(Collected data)
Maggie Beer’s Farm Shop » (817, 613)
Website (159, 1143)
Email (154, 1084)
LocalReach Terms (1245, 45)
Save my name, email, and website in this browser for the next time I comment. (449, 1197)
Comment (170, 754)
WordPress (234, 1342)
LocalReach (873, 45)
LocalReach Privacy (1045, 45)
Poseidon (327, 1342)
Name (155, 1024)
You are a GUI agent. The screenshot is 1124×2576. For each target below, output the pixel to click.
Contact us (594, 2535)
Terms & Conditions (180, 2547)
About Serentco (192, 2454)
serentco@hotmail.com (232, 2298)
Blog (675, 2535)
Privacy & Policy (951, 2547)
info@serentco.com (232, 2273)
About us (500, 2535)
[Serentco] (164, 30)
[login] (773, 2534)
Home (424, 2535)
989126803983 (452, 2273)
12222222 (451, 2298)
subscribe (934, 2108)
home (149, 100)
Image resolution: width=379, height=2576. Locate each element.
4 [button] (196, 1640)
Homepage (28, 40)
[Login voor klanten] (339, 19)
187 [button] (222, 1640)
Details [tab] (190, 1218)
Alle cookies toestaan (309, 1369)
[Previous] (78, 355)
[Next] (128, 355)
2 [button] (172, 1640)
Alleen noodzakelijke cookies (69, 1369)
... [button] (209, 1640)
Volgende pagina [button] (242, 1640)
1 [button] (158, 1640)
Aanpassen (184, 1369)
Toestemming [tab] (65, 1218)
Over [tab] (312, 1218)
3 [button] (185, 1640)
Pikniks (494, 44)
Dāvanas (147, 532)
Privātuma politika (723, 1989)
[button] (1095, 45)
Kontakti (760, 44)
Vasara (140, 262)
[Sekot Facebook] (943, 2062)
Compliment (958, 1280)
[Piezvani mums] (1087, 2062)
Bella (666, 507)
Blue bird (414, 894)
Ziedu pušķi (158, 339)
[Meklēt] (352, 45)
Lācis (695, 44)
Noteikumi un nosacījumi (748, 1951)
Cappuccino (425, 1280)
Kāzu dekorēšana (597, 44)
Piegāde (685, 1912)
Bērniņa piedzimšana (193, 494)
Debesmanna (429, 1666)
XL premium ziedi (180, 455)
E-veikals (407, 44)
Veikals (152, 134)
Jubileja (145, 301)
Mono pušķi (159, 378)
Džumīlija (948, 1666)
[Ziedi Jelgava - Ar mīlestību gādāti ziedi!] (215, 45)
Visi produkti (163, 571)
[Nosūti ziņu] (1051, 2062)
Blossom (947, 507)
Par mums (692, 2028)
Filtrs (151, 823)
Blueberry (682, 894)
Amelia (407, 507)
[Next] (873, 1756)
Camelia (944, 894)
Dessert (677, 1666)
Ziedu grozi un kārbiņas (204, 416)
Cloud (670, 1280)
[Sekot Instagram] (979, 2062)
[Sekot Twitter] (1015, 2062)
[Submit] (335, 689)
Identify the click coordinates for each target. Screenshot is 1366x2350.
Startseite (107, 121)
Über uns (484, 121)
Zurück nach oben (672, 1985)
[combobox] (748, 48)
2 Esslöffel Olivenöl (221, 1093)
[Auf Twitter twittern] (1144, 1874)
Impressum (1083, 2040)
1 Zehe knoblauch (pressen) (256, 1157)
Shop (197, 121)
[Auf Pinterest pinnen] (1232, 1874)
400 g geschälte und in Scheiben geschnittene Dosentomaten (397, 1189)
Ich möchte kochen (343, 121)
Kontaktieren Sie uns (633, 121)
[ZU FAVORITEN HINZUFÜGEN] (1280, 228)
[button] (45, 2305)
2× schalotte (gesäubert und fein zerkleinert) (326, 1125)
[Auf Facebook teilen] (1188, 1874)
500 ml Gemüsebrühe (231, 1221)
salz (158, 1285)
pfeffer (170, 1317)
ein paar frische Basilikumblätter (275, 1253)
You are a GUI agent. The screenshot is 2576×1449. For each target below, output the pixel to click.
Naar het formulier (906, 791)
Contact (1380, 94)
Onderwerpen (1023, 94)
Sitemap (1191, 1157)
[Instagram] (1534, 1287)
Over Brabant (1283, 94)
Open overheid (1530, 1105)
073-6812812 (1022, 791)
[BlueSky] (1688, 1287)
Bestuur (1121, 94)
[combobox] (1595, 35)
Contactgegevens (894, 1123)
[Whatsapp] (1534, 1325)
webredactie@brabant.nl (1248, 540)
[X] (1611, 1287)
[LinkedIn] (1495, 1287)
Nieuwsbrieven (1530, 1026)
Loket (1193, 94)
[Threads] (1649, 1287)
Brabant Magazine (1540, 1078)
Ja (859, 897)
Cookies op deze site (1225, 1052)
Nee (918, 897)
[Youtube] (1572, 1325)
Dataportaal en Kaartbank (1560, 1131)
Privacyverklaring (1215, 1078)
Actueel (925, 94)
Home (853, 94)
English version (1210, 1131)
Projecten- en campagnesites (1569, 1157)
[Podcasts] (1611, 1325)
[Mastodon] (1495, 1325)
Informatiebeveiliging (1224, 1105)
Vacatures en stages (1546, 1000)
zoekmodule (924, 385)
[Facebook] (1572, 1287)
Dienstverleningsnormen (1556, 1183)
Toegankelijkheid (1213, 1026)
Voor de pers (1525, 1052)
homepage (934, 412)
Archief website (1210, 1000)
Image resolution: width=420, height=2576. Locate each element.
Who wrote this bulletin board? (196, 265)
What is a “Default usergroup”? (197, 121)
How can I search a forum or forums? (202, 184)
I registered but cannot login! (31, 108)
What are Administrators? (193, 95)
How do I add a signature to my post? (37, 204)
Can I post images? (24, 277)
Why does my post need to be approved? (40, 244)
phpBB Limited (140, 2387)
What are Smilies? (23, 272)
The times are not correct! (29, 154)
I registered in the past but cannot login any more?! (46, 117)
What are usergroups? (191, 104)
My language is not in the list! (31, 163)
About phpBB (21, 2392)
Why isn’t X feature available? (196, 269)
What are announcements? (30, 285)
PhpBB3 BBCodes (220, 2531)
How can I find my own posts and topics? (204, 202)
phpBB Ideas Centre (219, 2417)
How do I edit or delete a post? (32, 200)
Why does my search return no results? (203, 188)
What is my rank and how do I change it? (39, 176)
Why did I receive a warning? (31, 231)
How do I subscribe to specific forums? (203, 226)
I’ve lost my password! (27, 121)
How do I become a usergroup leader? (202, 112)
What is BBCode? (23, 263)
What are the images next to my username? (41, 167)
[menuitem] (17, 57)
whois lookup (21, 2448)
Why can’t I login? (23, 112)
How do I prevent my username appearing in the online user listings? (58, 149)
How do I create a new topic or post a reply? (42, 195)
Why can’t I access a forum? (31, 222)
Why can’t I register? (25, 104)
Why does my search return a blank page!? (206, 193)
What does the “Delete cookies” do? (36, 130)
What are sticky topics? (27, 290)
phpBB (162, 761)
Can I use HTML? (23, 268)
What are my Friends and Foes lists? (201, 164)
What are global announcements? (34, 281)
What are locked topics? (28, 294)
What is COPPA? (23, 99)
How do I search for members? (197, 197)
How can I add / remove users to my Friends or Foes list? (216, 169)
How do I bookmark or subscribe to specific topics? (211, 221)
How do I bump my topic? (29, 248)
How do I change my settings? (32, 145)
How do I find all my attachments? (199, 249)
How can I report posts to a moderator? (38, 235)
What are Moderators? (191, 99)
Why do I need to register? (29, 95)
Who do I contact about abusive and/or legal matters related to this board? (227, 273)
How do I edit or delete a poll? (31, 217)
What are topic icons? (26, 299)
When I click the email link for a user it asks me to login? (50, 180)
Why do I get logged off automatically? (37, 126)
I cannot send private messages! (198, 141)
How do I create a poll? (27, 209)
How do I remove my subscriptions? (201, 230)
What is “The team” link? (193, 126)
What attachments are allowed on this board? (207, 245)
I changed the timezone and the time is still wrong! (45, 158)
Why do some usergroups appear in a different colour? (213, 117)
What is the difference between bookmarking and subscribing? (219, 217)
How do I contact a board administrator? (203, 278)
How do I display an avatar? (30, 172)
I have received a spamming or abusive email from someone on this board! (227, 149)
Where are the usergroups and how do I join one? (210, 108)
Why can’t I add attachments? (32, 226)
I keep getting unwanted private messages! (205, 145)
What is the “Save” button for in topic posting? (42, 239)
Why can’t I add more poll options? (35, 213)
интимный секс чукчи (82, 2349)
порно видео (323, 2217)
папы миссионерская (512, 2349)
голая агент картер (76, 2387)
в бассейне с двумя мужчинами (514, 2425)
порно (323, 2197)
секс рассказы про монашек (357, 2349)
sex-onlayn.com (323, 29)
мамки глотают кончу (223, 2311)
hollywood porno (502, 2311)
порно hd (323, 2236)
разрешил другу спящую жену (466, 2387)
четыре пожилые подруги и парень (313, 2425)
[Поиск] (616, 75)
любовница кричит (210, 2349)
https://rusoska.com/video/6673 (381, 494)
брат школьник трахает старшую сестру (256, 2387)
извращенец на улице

# Exercise details
Scan the lines above for "subscribe (934, 2108)" and for "Alle cookies toestaan (309, 1369)". Repeat exactly the line holding each of them and every line in between.

# Answer box
subscribe (934, 2108)
home (149, 100)
Image resolution: width=379, height=2576. Locate each element.
4 [button] (196, 1640)
Homepage (28, 40)
[Login voor klanten] (339, 19)
187 [button] (222, 1640)
Details [tab] (190, 1218)
Alle cookies toestaan (309, 1369)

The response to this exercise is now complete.